Cárdenes received a second prize in the 1982 Tchaikovsky International Violin Competition in Moscow, and has appeared as soloist with an extensive list of orchestras on four continents. As a chamber musician, Cárdenes is actively a member of both the Carnegie Mellon Piano Trio, with cellist Anne Martindale Williams and pianist David Deveau, and of the esteemed Diaz Trio, along with violist Roberto Díaz and cellist Andrés Díaz — Chilean-born brothers who grew up in Atlanta and are well-known to the city’s longtime classical music patrons.
Elizabeth Pridgen, the Atlanta Chamber Players’ artistic director and pianist, first performed with Cárdenes in the very early years of the McDuffie Center for Strings at Mercer University down in Macon, thanks to a visit there by the Diaz String Trio. In the years since, Cárdenes and Pridgen crossed paths again at music festivals, last performing together in 2015 at the Highlands-Cashiers Chamber Music Festival, where they joined forces with Emory University’s Vega Quartet to perform Ernest Chausson’s Concerto for Violin, Piano and String Quartet. The performance inspired them all to record an album that included that work, plus Cárdenes and Pridgen playing the Violin Sonata of Gabriel Fauré — a recording to be released on the Artek Recordings label in early 2018. It’s only natural that Pridgen would call upon Cárdenes to appear with Atlanta Chamber Players.

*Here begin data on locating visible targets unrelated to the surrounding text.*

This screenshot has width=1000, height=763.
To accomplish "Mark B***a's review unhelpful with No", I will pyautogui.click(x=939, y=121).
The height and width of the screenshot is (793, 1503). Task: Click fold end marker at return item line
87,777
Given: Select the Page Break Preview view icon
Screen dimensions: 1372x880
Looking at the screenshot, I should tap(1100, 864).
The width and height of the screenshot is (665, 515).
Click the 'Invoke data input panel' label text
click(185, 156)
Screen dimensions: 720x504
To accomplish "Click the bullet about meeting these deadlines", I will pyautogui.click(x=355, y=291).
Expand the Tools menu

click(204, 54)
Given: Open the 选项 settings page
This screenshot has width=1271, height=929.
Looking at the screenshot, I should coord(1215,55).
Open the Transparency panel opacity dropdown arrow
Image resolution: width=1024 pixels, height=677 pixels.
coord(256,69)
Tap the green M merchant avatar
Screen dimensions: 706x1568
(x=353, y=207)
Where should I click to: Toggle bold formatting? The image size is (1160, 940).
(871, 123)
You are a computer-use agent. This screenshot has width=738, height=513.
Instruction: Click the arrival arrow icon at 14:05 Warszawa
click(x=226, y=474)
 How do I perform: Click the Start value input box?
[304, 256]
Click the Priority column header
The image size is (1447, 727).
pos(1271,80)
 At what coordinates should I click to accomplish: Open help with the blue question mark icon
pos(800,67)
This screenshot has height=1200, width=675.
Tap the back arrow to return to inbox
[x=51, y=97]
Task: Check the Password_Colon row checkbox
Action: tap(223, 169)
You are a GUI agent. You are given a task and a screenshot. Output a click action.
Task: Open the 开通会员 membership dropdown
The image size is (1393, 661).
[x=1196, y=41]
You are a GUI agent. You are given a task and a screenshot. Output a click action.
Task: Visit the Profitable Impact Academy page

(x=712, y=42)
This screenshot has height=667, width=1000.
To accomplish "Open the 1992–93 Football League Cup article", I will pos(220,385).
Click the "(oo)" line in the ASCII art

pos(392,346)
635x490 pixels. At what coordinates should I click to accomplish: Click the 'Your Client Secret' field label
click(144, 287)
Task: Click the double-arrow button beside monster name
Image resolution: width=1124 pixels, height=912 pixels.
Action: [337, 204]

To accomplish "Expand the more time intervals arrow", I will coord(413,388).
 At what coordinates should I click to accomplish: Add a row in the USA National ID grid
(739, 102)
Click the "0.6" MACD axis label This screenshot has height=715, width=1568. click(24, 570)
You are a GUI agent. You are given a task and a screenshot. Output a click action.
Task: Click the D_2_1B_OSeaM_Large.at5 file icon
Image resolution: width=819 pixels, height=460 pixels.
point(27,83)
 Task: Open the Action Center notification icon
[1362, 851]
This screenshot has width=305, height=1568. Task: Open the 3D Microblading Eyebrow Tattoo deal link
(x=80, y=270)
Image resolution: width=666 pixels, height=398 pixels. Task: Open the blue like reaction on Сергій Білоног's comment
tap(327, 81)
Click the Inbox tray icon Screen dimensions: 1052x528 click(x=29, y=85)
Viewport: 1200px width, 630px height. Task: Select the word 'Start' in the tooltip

Cárdenes and Pridgen opened Tuesday’s program with “Five Melodies” by Sergei Prokofiev, a rather lyrical excursion, and no wonder: Prokofiev originally wrote the pieces as vocalises for Ukrainian soprano Nina Koshetz in 1920, as “Five Songs without Words,” two years after he fled the October Revolution and came to the United States for a while to try to secure a professional foothold in this country as a composer and pianist. In 1925 Prokofiev reworked these exquisite miniatures, idiomatically adapting them for violin and piano, with the violin part incorporating such characteristic nonvocal techniques as double stops, pizzicati and harmonics, and a range far beyond the capacity of a human voice.
Even so, it is their lyrical, vocal quality that predominates throughout, and Cárdenes played to that dynamic with a lovely, liquid tone that focused on its attractive detail and intimate musical qualities, with Pridgen’s piano supporting that well. Indeed they could have taken the familiar path and chosen a boisterous work with which to raise the curtain, but took the high road instead.
A more rambunctious tone came soon enough, a contrasting work by Prokofiev. His “Quintet” was scored for an oddly mixed instrumentation, and skillfully performed by the musicians assembled to play it: oboist Elizabeth Tiscione, clarinetist Alcides Rodriguez, violinist Helen Hwaya Kim, violist Catherine Lynn and bassist Daniel Tosky. The piece is both circusy in demeanor and on the farther extreme of Prokofiev’s stylistic range with clashing harmonies and often irrepressibly irregular meters and rhythms.
The circus-like feeling is intentional, as the music was originally intended for a ballet entitled Trapeze. But the financially strapped dance troupe that commissioned it and could only afford to hire five musicians to play it found Prokofiev’s score difficult to dance to. He reworked most of the music into a concert piece, this “Quintet,” retaining the unusual grouping of instruments that the dance company had at hand — which makes for peculiarly unhomogenized sonority, giving the music a rather rough-and-tumble kind of quirky playfulness and pithy humor that one might find among a traveling troupe of acrobats, jugglers, clowns and entertainers.
A much more traditionally scored quintet came after intermission, with Cárdenes, Kim, Lynn and Pridgen returning to the stage along with cellist Brad Ritchie to perform Robert Schumann’s extroverted, full-bodied Piano Quintet in E-flat major, Op. 44, a significant piece of the 19th-century chamber music canon and one of the composer’s best works.
The group’s robust, exuberant performance was on solid ground, with a warm and nicely unified tonal palette among the strings, well-embraced and balanced by the substantive piano part. It proved an elateful ending to an interesting mid-week concert by one of the city’s most dedicated chamber ensembles. As for violinist Cárdenes, it would be a welcomed notion for him to return to Atlanta in the near future for a full-fledged recital with Pridgen at the piano. Perhaps they could play the Fauré Sonata they recorded, along with a few similarly substantial works for violin and piano.